■ FRAGMENTO CITADO
-------------------------

Por esta vía se argumenta a favor del que se llama Bautismo de misericordia para los estados de necesidad, como es el caso de los “nasciturus” abortados y de los niños que mueren antes de alcanzar el uso de razón y poner en ejercicio su libertad; y ello sin haberles sido administrado con agua.
Para tales supuestos es lógico pensar en ese bautismo de la misericordia y de caridad perfecta, que perdona. Jose Scheeben lo admite al decir que “Cristo nos ha salvado por su misericordia, regenerándonos y renovándonos por el Espíritu Santo, que él derramó sobre nosotros copiosamente para que justificados por la gracia vengamos a ser herederos de la vida eterna”[xxvii]. Se trata de una intervención excepcional de Dios en los niños muertos sin el Bautismo (del agua). Recordemos que “no es la voluntad del Padre, que está en los cielos, el que perezca uno solo de nuestros pequeñitos”.
“Al niño, Cristo ha querido ponerlo en el centro del Reino de Dios” dejó escrito Juan Pablo II en “Familiaris Consortio”

-------------------------

■ MATERIAL PROPORCIONADO

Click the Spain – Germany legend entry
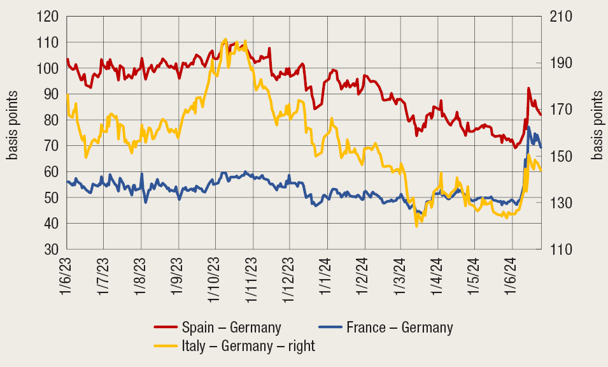point(231,327)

-------------------------

■ CONSIGNA 1
Responde estas preguntas con datos del fragmento sobre el bautismo de misericordia:
(a) ¿Para qué estados se argumenta a favor del bautismo de misericordia?
(b) ¿Qué autor lo admite, según el fragmento?
(c) ¿En qué documento dejó escrito Juan Pablo II la frase sobre el niño en el centro del Reino de Dios?
■ CONSIGNA 2
Prosigue el fragmento sobre el bautismo de misericordia a partir de su última frase.
El listado no guarda relación alguna con el fragmento citado.

■ RESPUESTA 1
(a) Para los estados de necesidad.
(b) Jose Scheeben.
(c) En "Familiaris Consortio".

■ RESPUESTA 2
En la Epístola a los Romanos leemos que “el don de Cristo excede al pecado de Adán” y por ello ese bautismo sin agua se justifica contemplando a un Dios en el que la misericordia es siempre justa y la justicia es siempre misericordiosa
Partiendo de la afirmación acertada de José María Saiz: “La vida sobrenatural de los pequeños depende de la acción de los mayores, como depende de ellos la vida terrena”[xxviii], se comprende que estando el niño “llamado a la herencia de los hijos de Dios, surgido a la existencia con un destino irrenunciable, sean otros los que le representen al recibir el Bautismo, y lo desean y piden para sus representados. El Padre que está en el cielo, enviará a los niños el Espíritu Santo” (Lc. 11, y 13) Esta representación y petición son para mí indudables.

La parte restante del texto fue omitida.